If you want to deploy this to a production server, follow the "Production" instructions.

Development

  1. Run yarn run start.
  2. ParcelJS will now package the static files. This should only take a couple of seconds.
  3. The development server can now be reached at http://localhost:1234/. Changing any files while the server is running will cause an automatic update. However, you might still need to hit F5 for some parts, e.g., changes to the map logic.

Production

  1. Run yarn run build.
  2. ParcelJS will now package the static files. This can take a couple of minutes on your first run.
  3. The packaged static files are now in dist/.
  4. Upload the contents of dist/ into your server's webroot and make your web server return the index.html that you just uploaded.

If you want a nice and easy way to delta-upload your dist directory to your web server with rsync, take a look at the deploy command in package.json and adjust that to your needs.

Documentation / Project overview for developers

Big parts of this project are in a somewhat unpolished and largely undocumented state. The front-end, especially the map logic, has good commenting and if you're familiar with graph algorithms you might be able to make sense of it.

The python data mining scripts, however, are very spaghetti at the moment.

We apologize for this but don't have specific plans to fix this in the immediate future.

If you want to contribute at this point in time, feel free to open issues and pull requests and we'll be happy to work with you.
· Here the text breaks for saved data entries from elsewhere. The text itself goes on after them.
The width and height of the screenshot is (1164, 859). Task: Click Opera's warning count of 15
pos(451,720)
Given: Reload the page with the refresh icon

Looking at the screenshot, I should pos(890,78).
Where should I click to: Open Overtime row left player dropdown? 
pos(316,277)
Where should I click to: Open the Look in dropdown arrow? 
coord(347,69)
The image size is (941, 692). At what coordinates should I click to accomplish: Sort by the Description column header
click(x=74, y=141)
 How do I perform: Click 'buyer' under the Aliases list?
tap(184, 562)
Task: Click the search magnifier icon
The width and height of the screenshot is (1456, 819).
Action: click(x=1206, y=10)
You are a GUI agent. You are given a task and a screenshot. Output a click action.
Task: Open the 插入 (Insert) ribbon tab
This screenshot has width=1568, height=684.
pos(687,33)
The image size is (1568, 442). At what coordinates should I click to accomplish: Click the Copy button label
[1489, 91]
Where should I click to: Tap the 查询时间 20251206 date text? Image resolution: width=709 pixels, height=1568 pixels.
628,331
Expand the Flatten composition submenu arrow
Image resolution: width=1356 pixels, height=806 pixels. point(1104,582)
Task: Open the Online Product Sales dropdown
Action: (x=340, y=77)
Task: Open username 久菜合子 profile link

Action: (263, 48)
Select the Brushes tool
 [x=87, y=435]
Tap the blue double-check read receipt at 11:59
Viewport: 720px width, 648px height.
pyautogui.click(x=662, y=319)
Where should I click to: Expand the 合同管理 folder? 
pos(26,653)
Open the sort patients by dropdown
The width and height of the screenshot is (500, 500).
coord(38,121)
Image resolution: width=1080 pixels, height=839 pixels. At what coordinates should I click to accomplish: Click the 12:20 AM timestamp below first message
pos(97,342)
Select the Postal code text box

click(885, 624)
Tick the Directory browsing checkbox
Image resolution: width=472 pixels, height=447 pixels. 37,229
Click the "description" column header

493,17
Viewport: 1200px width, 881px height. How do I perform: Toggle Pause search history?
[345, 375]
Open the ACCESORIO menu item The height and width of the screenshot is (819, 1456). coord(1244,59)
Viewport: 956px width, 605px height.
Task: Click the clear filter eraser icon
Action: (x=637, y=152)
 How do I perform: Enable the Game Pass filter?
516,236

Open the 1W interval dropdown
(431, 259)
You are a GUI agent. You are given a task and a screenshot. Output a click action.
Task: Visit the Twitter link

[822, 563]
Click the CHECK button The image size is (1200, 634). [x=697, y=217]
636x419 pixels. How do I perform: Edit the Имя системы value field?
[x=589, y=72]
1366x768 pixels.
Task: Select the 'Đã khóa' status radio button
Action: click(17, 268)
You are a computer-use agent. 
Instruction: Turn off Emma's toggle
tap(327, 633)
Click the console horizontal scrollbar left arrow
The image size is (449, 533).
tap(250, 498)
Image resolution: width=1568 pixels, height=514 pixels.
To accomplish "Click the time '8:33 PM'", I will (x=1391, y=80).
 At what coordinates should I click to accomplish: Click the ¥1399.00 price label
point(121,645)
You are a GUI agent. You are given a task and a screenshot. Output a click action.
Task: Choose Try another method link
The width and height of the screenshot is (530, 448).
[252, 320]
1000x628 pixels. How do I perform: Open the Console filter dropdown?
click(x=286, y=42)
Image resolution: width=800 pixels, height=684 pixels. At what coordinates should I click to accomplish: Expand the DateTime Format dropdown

Just be warned, it's probably a lot of work to get into it.

Attribution and Licenses

  • Squad map backgrounds and capture point information were extracted from game files shipped through Steam. We hope our usage here is fine. If it is not, please contact w4rum via email or Discord DM (Tim | w4rum#4344, reach me via https://discord.gg/aM5CYjnFxN)
  • Leaflet. Released under BSD 2-Clause "Simplified" License.
  • Bootstrap. Copyright 2013-2020 Start Bootstrap LLC. Code released under the MIT license.
  • This project relies on Konstantin Nosov's UEViewer. We use our own fork that we have modified slightly to better fit our use case. Code released under the MIT license.
  • The original contributions found in this repository are released under AGPLv3 (see LICENSE).
  • The favicons in src/assets/favicons are based on the Geo alt icon from Bootstrap Icons v1.9.1 licensed under the MIT License.